* [Exercise requirements]:
Return, without pictures, the lines from the start of the data through the one that contains "2018-2023 Commercial Interior".

* [Entries shown]:
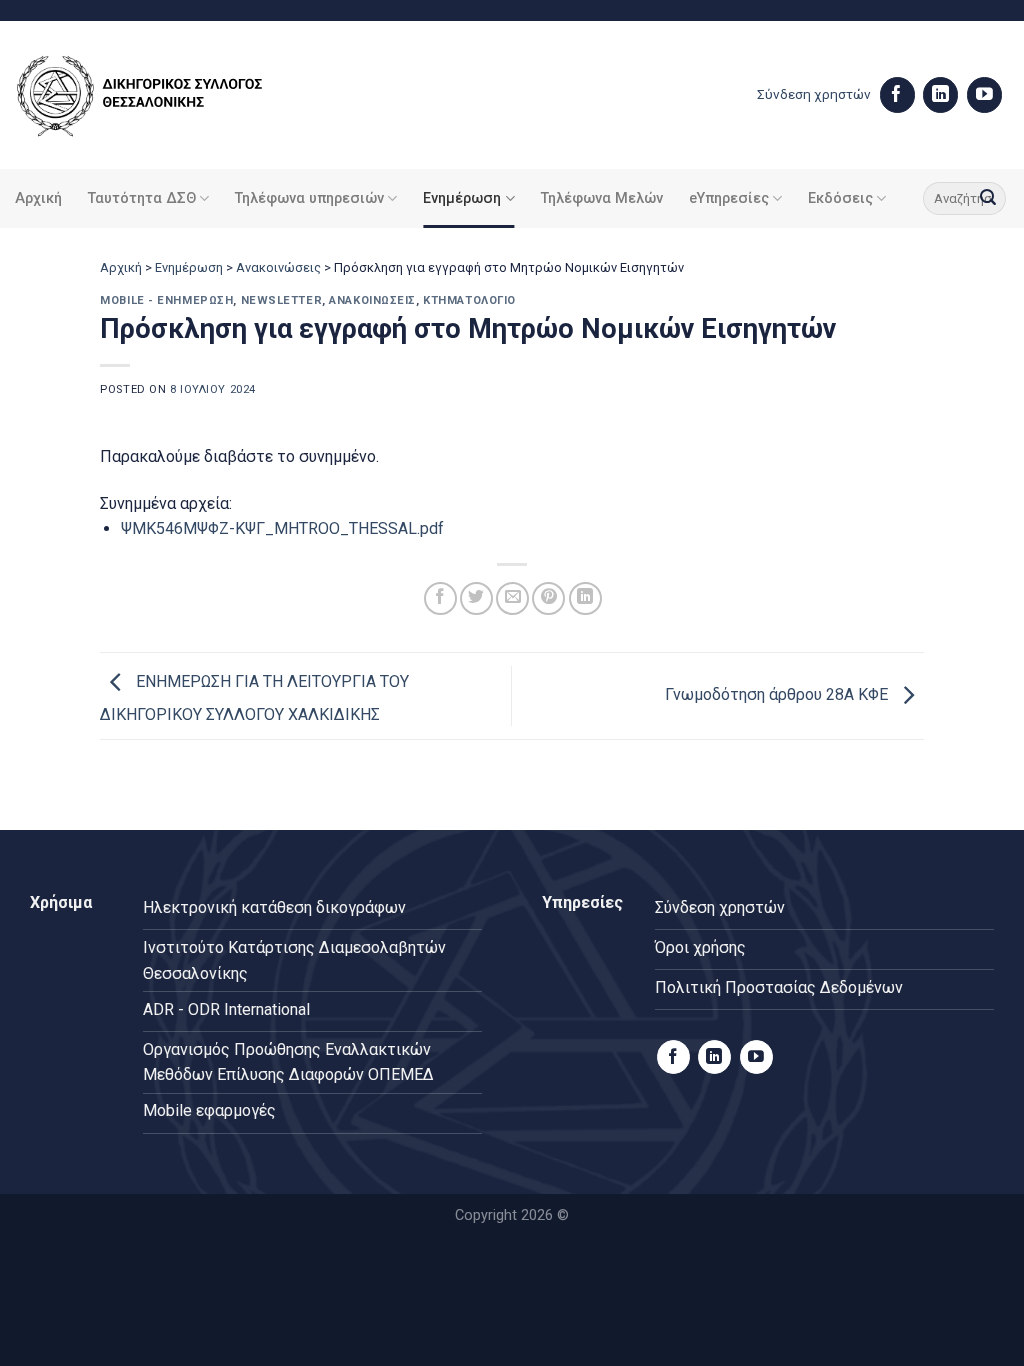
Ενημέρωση (462, 198)
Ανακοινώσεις (278, 267)
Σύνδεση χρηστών (814, 94)
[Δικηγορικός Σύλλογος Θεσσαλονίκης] (165, 95)
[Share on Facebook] (440, 598)
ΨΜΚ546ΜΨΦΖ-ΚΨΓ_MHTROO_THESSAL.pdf (282, 528)
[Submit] (988, 199)
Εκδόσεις (840, 198)
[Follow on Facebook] (897, 95)
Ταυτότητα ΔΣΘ (142, 198)
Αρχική (38, 198)
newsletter (282, 300)
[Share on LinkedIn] (585, 598)
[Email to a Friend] (512, 598)
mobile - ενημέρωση (166, 300)
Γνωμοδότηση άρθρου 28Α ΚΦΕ (778, 694)
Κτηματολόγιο (469, 300)
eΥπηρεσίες (729, 198)
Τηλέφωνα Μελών (602, 198)
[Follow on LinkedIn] (940, 95)
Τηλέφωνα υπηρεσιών (309, 198)
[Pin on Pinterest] (548, 598)
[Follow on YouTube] (984, 95)
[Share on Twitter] (476, 598)
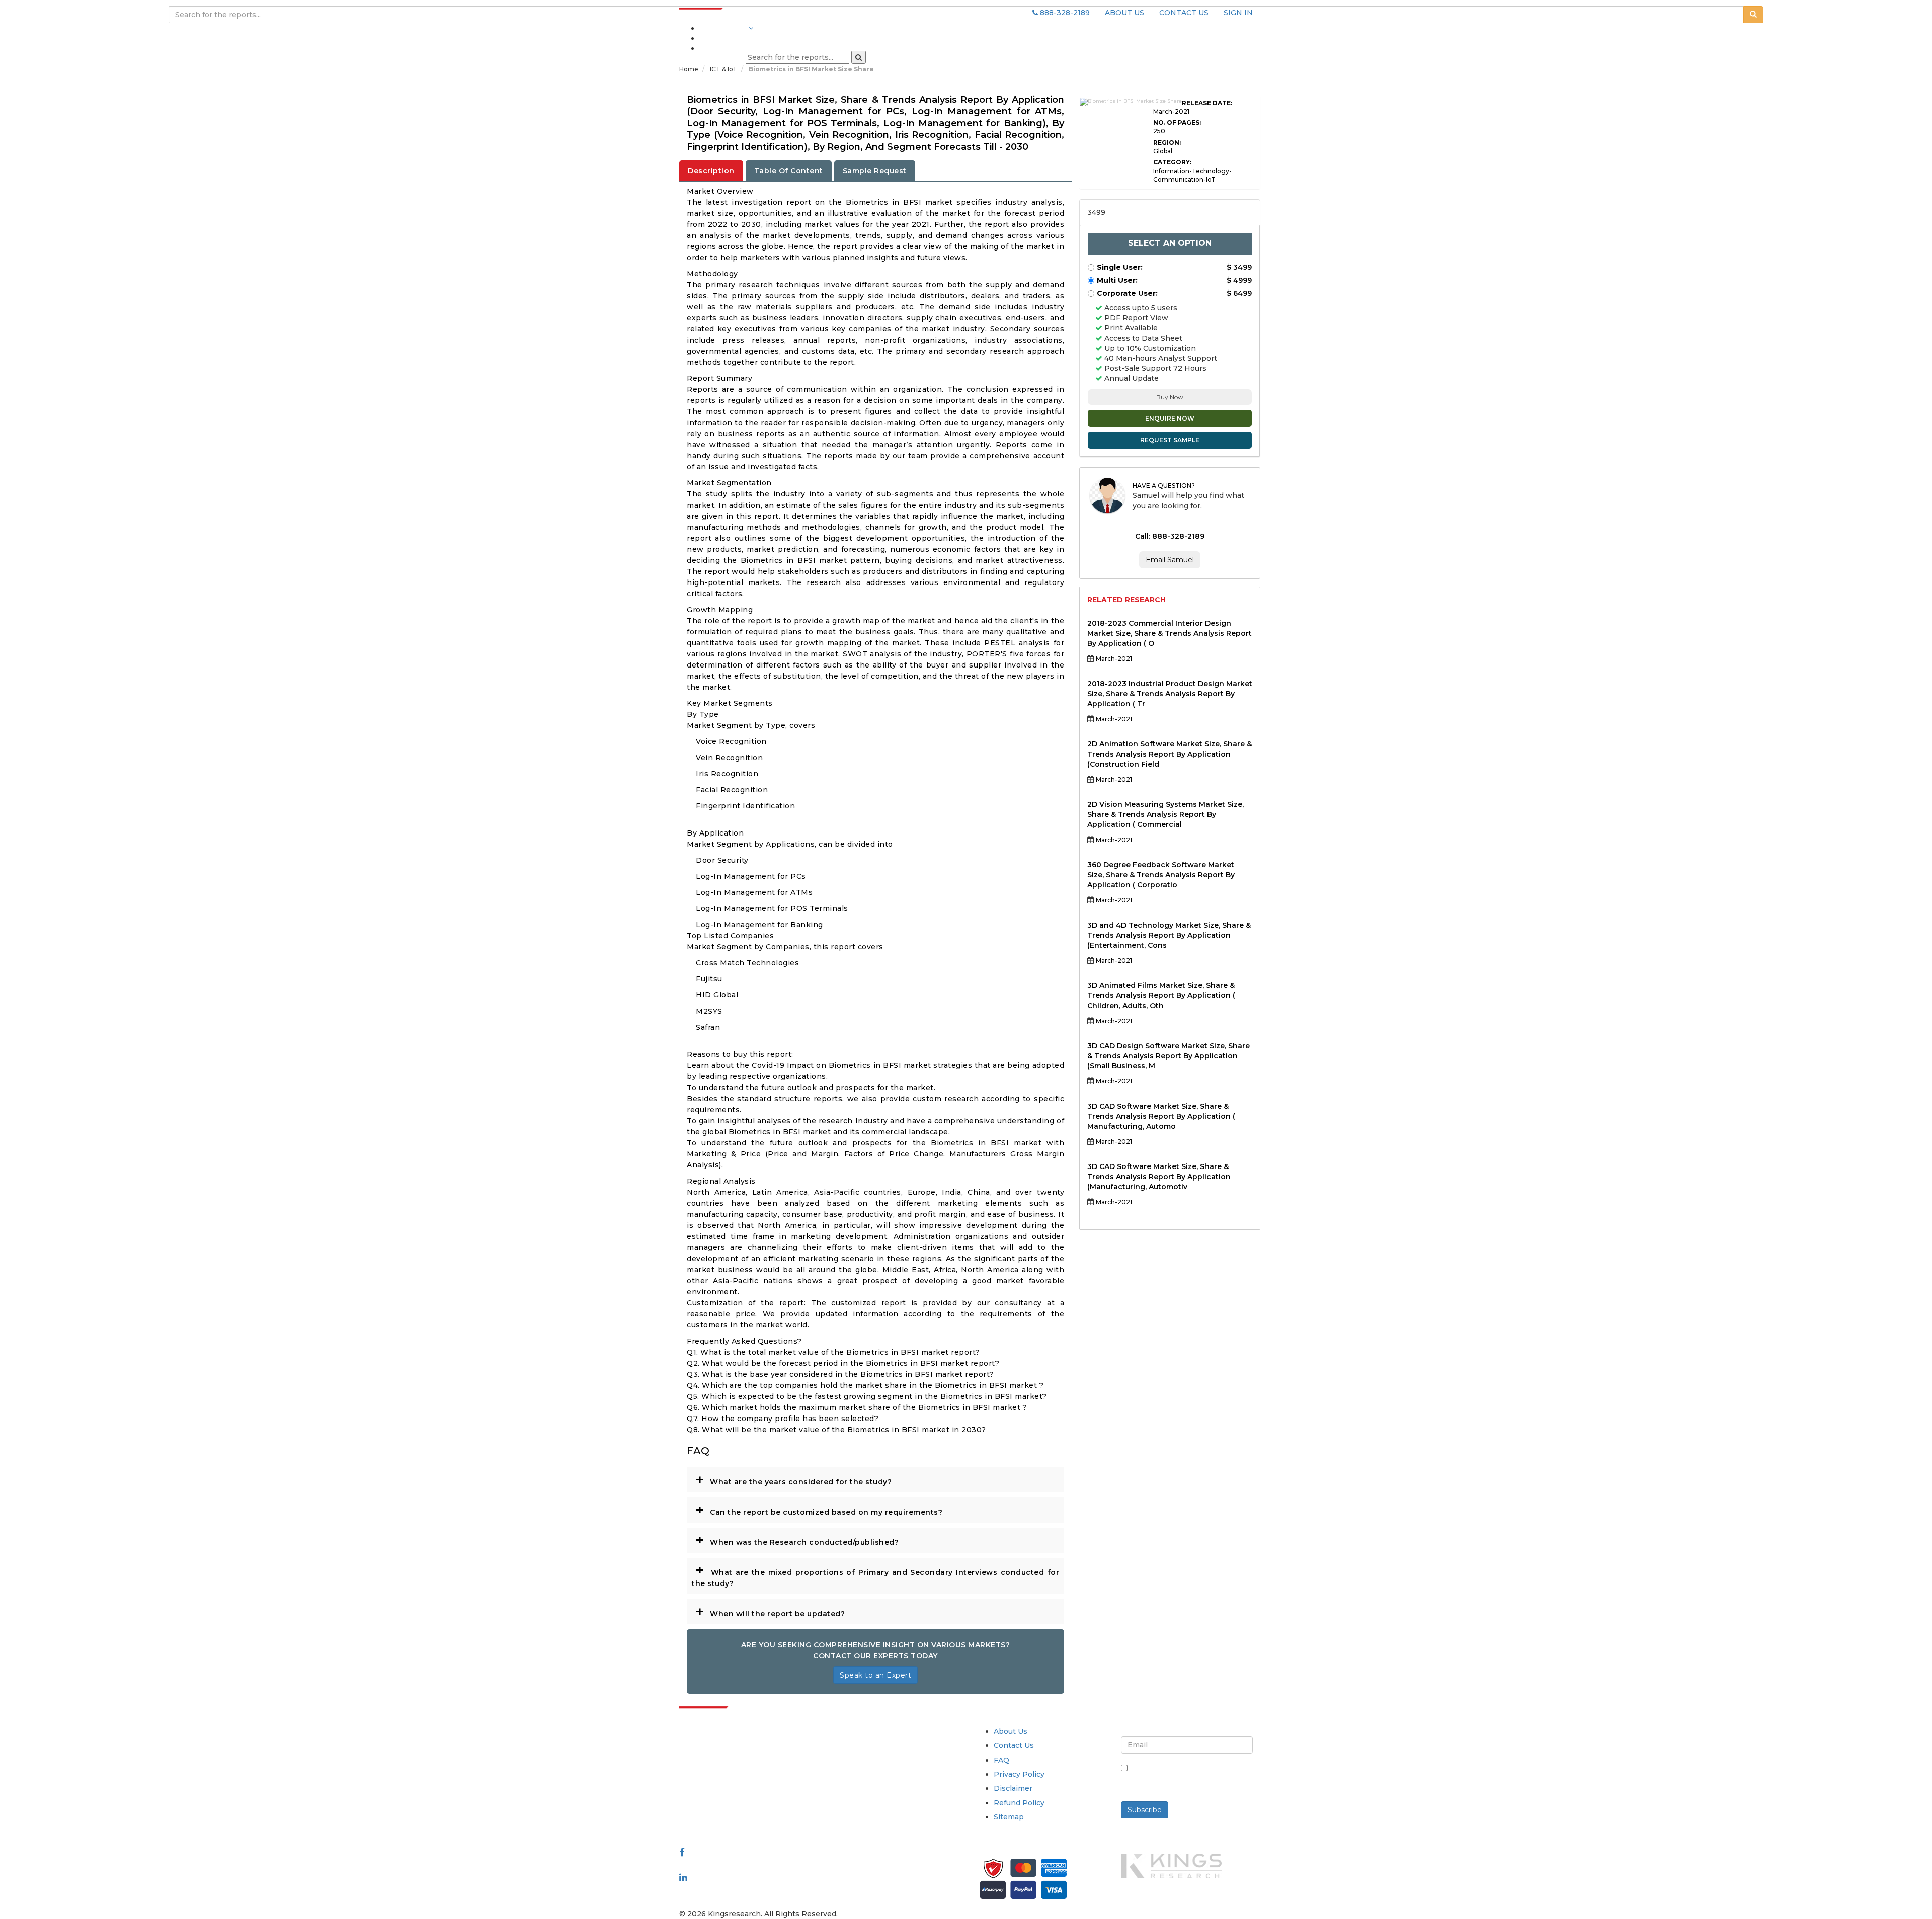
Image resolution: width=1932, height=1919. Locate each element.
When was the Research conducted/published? (797, 1539)
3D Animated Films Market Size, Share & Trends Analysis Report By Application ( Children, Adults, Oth (1161, 995)
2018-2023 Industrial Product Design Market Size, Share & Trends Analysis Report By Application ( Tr (1169, 693)
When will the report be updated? (770, 1611)
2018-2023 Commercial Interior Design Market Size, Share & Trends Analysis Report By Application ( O (1169, 633)
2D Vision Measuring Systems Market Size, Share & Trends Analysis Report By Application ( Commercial (1165, 814)
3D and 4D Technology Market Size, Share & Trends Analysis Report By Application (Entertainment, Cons (1169, 935)
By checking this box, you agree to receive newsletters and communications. (1191, 1778)
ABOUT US (1124, 12)
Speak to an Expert (875, 1675)
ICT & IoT (724, 69)
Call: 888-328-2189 (1169, 536)
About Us (1010, 1731)
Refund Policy (1019, 1802)
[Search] (858, 57)
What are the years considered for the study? (793, 1479)
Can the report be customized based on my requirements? (818, 1509)
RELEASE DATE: (1207, 103)
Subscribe (1145, 1809)
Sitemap (1009, 1816)
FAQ (1001, 1760)
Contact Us (1014, 1745)
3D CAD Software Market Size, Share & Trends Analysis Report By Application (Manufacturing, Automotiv (1159, 1176)
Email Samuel (1170, 559)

* [Answer to the problem]:
Ενημέρωση (462, 198)
Ανακοινώσεις (278, 267)
Σύνδεση χρηστών (814, 94)
[Δικηγορικός Σύλλογος Θεσσαλονίκης] (165, 95)
[Share on Facebook] (440, 598)
ΨΜΚ546ΜΨΦΖ-ΚΨΓ_MHTROO_THESSAL.pdf (282, 528)
[Submit] (988, 199)
Εκδόσεις (840, 198)
[Follow on Facebook] (897, 95)
Ταυτότητα ΔΣΘ (142, 198)
Αρχική (38, 198)
newsletter (282, 300)
[Share on LinkedIn] (585, 598)
[Email to a Friend] (512, 598)
mobile - ενημέρωση (166, 300)
Γνωμοδότηση άρθρου 28Α ΚΦΕ (778, 694)
Κτηματολόγιο (469, 300)
eΥπηρεσίες (729, 198)
Τηλέφωνα Μελών (602, 198)
[Follow on LinkedIn] (940, 95)
Τηλέφωνα υπηρεσιών (309, 198)
[Pin on Pinterest] (548, 598)
[Follow on YouTube] (984, 95)
[Share on Twitter] (476, 598)
Image resolution: width=1932, height=1919. Locate each element.
When was the Research conducted/published? (797, 1539)
3D Animated Films Market Size, Share & Trends Analysis Report By Application ( Children, Adults, Oth (1161, 995)
2018-2023 Industrial Product Design Market Size, Share & Trends Analysis Report By Application ( Tr (1169, 693)
When will the report be updated? (770, 1611)
2018-2023 Commercial Interior Design Market Size, Share & Trends Analysis Report By Application ( O (1169, 633)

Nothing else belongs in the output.